┌────────

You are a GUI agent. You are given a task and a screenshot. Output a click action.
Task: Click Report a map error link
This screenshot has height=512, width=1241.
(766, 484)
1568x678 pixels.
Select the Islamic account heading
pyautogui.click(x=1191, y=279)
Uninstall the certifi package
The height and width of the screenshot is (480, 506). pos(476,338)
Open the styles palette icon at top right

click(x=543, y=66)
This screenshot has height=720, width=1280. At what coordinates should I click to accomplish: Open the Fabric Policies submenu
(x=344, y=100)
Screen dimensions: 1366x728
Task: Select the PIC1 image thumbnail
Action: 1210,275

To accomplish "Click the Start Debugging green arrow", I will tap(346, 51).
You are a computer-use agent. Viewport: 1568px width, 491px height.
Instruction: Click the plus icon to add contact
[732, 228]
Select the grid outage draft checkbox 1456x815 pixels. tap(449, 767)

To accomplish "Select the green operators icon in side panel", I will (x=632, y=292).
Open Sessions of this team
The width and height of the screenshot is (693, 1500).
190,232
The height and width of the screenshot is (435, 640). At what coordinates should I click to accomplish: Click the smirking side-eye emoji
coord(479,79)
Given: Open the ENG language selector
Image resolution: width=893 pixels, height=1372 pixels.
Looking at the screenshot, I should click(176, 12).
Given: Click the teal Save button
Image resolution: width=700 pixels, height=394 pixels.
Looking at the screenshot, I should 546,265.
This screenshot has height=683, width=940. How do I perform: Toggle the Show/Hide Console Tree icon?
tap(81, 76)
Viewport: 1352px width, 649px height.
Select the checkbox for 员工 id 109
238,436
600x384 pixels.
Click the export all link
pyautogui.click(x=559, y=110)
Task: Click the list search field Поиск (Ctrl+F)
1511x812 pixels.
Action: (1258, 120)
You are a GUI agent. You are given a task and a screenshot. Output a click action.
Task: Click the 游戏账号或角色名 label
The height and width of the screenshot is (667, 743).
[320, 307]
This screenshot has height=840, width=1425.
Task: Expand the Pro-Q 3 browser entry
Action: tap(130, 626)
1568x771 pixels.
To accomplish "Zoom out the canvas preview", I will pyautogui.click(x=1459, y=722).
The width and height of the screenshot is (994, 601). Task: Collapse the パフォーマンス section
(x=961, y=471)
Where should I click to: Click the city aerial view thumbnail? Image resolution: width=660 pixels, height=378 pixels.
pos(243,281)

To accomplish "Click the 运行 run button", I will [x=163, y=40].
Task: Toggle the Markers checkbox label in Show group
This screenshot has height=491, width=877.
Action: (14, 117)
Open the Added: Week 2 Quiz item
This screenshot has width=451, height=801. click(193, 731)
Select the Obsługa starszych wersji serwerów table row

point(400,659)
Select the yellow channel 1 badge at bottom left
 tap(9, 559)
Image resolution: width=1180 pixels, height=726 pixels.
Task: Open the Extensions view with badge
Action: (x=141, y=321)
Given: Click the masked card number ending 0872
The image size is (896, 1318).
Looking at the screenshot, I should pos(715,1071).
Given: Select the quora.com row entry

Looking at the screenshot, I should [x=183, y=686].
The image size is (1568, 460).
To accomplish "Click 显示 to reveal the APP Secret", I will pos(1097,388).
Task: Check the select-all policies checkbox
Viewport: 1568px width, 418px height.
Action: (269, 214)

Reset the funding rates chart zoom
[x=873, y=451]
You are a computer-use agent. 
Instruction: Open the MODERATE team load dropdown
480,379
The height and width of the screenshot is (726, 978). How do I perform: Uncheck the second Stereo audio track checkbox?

└────────

### [Given problem]
Please reproduce the records above with every "checkbox" swapped for "check box", leaving everything else untouched.

### [Response to this exercise]
You are a GUI agent. You are given a task and a screenshot. Output a click action.
Task: Click Report a map error link
This screenshot has height=512, width=1241.
(766, 484)
1568x678 pixels.
Select the Islamic account heading
pyautogui.click(x=1191, y=279)
Uninstall the certifi package
The height and width of the screenshot is (480, 506). pos(476,338)
Open the styles palette icon at top right

click(x=543, y=66)
This screenshot has height=720, width=1280. At what coordinates should I click to accomplish: Open the Fabric Policies submenu
(x=344, y=100)
Screen dimensions: 1366x728
Task: Select the PIC1 image thumbnail
Action: 1210,275

To accomplish "Click the Start Debugging green arrow", I will tap(346, 51).
You are a computer-use agent. Viewport: 1568px width, 491px height.
Instruction: Click the plus icon to add contact
[732, 228]
Select the grid outage draft check box 1456x815 pixels. tap(449, 767)

To accomplish "Select the green operators icon in side panel", I will (x=632, y=292).
Open Sessions of this team
The width and height of the screenshot is (693, 1500).
190,232
The height and width of the screenshot is (435, 640). At what coordinates should I click to accomplish: Click the smirking side-eye emoji
coord(479,79)
Given: Open the ENG language selector
Image resolution: width=893 pixels, height=1372 pixels.
Looking at the screenshot, I should click(176, 12).
Given: Click the teal Save button
Image resolution: width=700 pixels, height=394 pixels.
Looking at the screenshot, I should 546,265.
This screenshot has height=683, width=940. How do I perform: Toggle the Show/Hide Console Tree icon?
tap(81, 76)
Viewport: 1352px width, 649px height.
Select the check box for 员工 id 109
238,436
600x384 pixels.
Click the export all link
pyautogui.click(x=559, y=110)
Task: Click the list search field Поиск (Ctrl+F)
1511x812 pixels.
Action: (1258, 120)
You are a GUI agent. You are given a task and a screenshot. Output a click action.
Task: Click the 游戏账号或角色名 label
The height and width of the screenshot is (667, 743).
[320, 307]
This screenshot has height=840, width=1425.
Task: Expand the Pro-Q 3 browser entry
Action: tap(130, 626)
1568x771 pixels.
To accomplish "Zoom out the canvas preview", I will pyautogui.click(x=1459, y=722).
The width and height of the screenshot is (994, 601). Task: Collapse the パフォーマンス section
(x=961, y=471)
Where should I click to: Click the city aerial view thumbnail? Image resolution: width=660 pixels, height=378 pixels.
pos(243,281)

To accomplish "Click the 运行 run button", I will [x=163, y=40].
Task: Toggle the Markers check box label in Show group
This screenshot has height=491, width=877.
Action: (14, 117)
Open the Added: Week 2 Quiz item
This screenshot has width=451, height=801. click(193, 731)
Select the Obsługa starszych wersji serwerów table row

point(400,659)
Select the yellow channel 1 badge at bottom left
 tap(9, 559)
Image resolution: width=1180 pixels, height=726 pixels.
Task: Open the Extensions view with badge
Action: (x=141, y=321)
Given: Click the masked card number ending 0872
The image size is (896, 1318).
Looking at the screenshot, I should pos(715,1071).
Given: Select the quora.com row entry

Looking at the screenshot, I should [x=183, y=686].
The image size is (1568, 460).
To accomplish "Click 显示 to reveal the APP Secret", I will pos(1097,388).
Task: Check the select-all policies check box
Viewport: 1568px width, 418px height.
Action: (269, 214)

Reset the funding rates chart zoom
[x=873, y=451]
You are a computer-use agent. 
Instruction: Open the MODERATE team load dropdown
480,379
The height and width of the screenshot is (726, 978). How do I perform: Uncheck the second Stereo audio track check box?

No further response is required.